/---

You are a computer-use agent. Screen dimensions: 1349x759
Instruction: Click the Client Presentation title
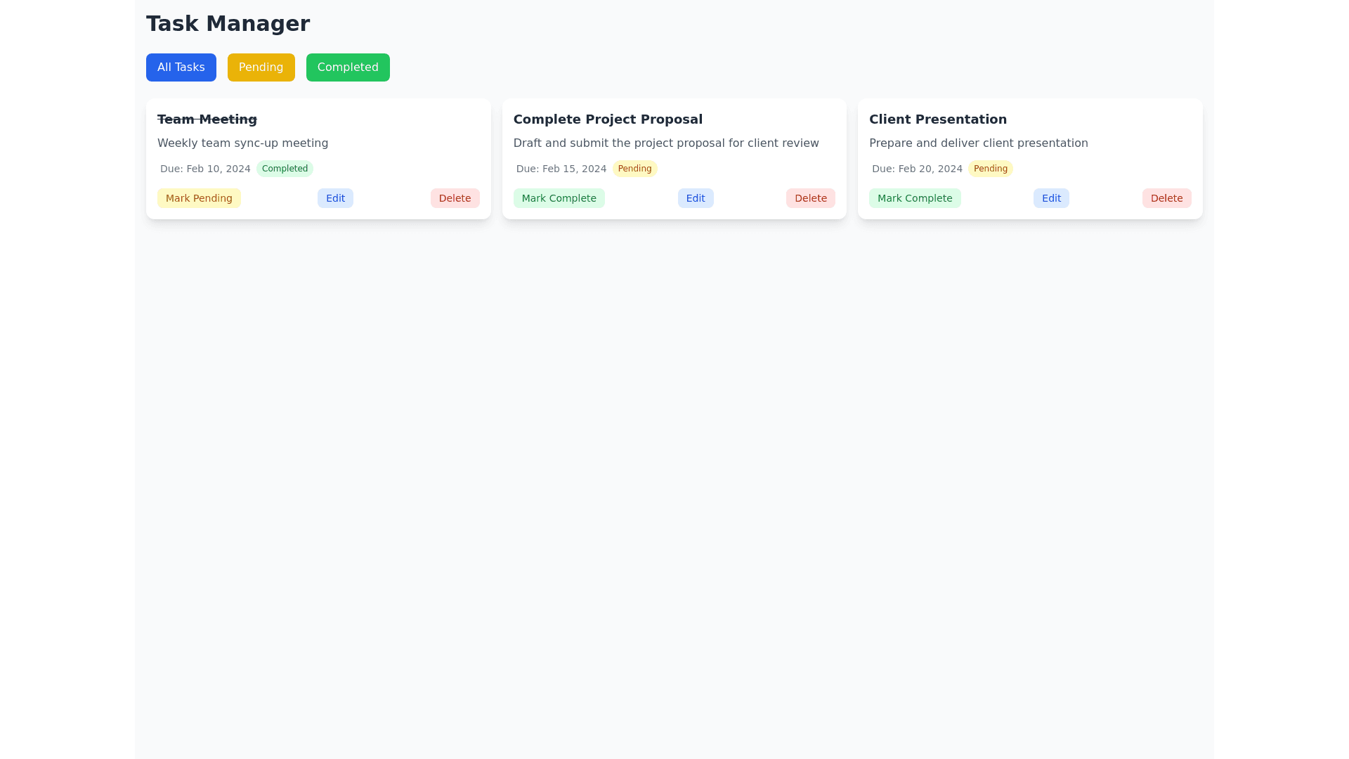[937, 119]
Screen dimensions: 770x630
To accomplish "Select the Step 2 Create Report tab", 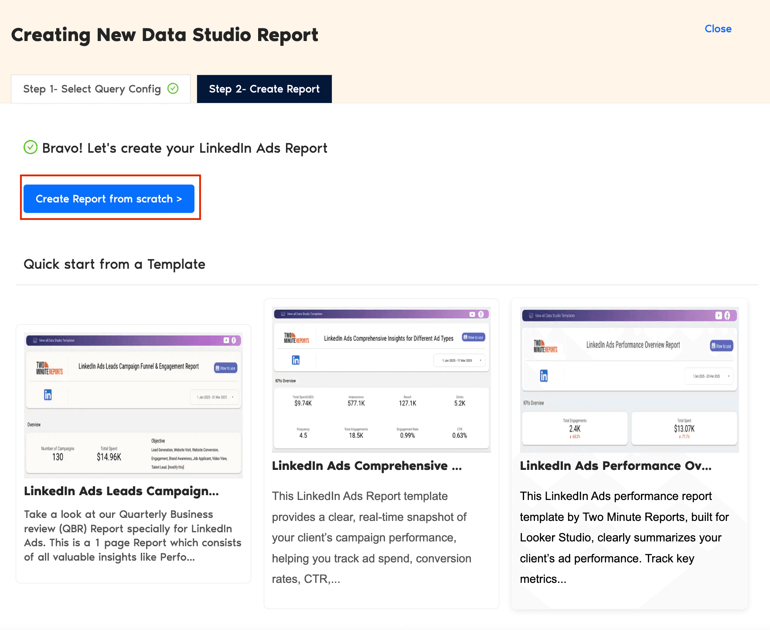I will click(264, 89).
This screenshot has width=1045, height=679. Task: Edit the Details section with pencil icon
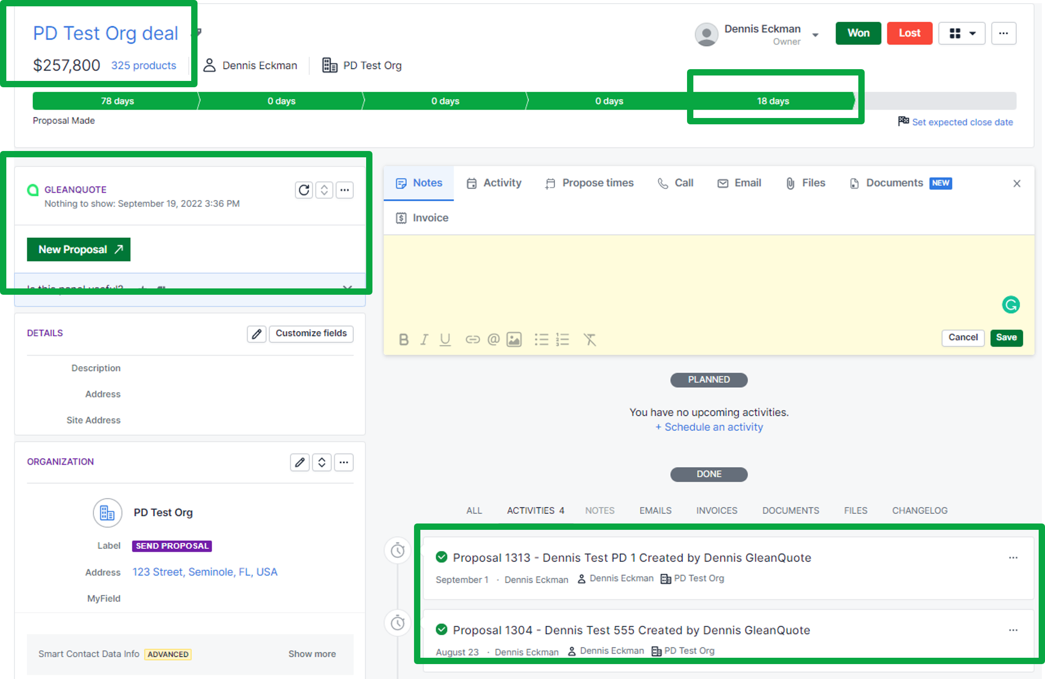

\---

> **GOAL OF THE EXERCISE**
Only lines containing the string "dimensions" belong in the answer; find them in the data above and copy them.

> **OUTPUT FOR THIS EXERCISE**
You are a computer-use agent. Screen dimensions: 1349x759
Screen dimensions: 770x630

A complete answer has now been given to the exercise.